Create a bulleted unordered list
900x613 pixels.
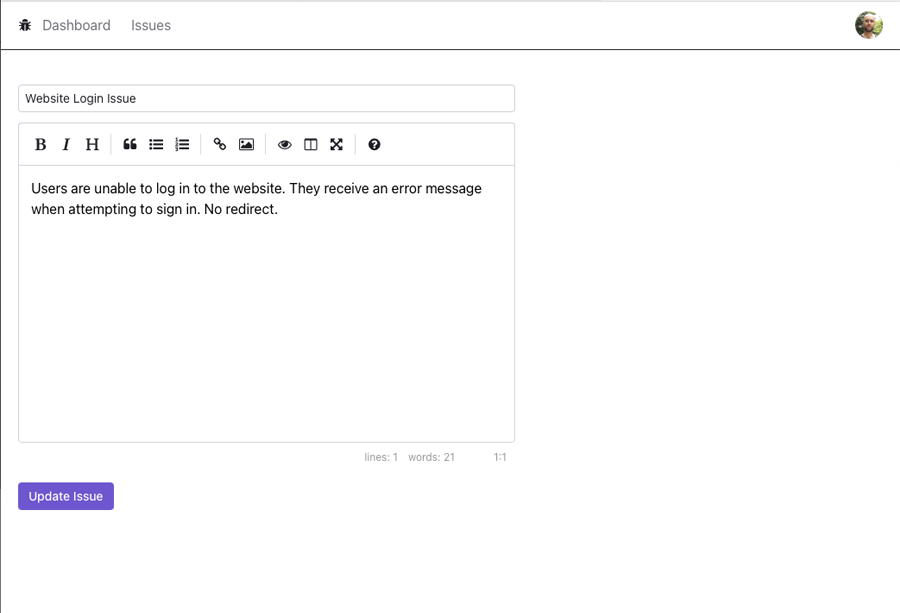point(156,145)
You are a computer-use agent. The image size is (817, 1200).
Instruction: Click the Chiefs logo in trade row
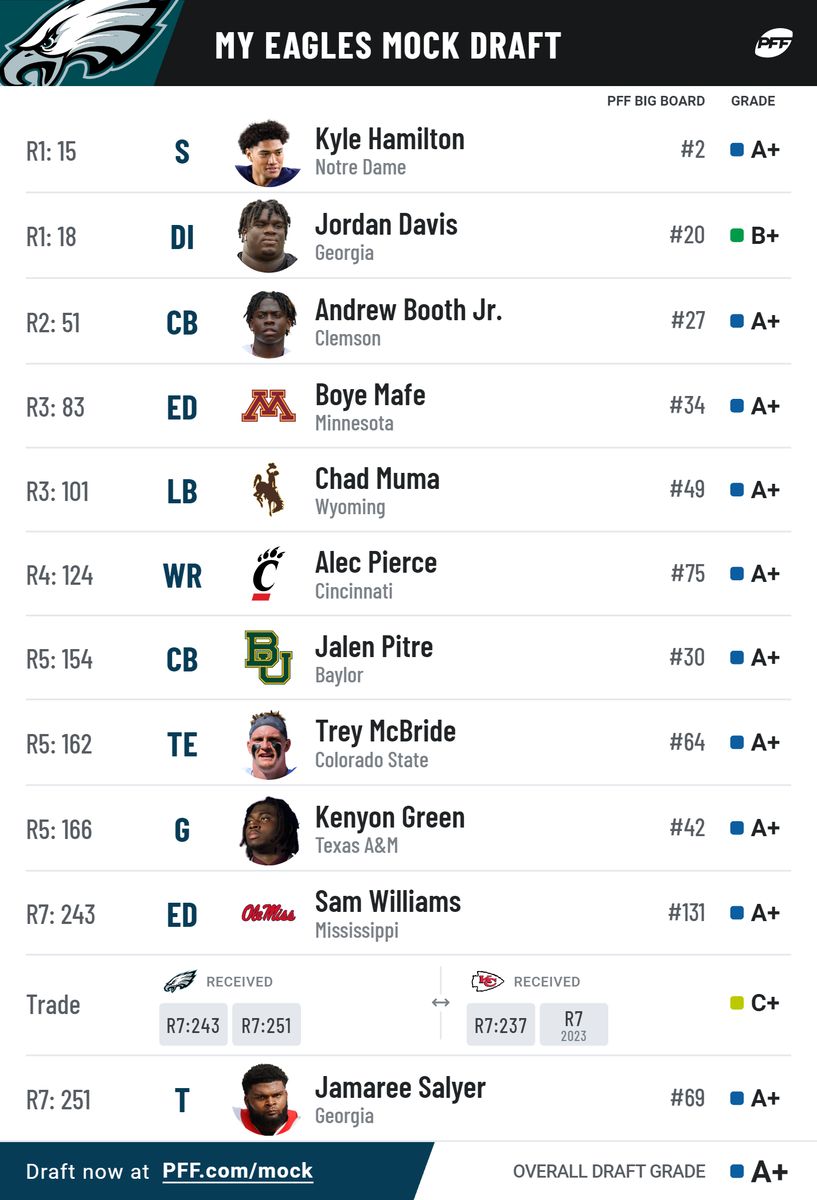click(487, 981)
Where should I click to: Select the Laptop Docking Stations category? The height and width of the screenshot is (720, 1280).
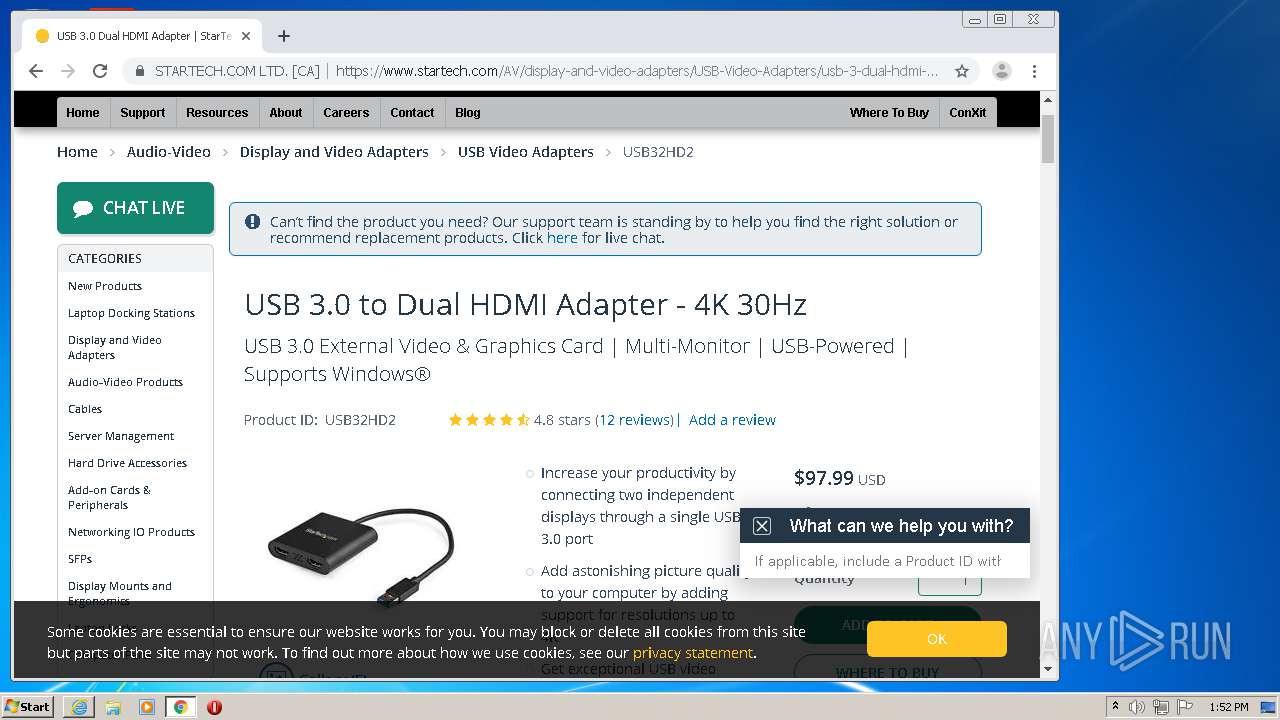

**What you should do**
Write out every row above word for word, leaving out the pictures.

**Completed task**
Create a bulleted unordered list
900x613 pixels.
point(156,145)
You are a computer-use agent. The image size is (817, 1200).
Instruction: Click the Chiefs logo in trade row
click(487, 981)
Where should I click to: Select the Laptop Docking Stations category? The height and width of the screenshot is (720, 1280).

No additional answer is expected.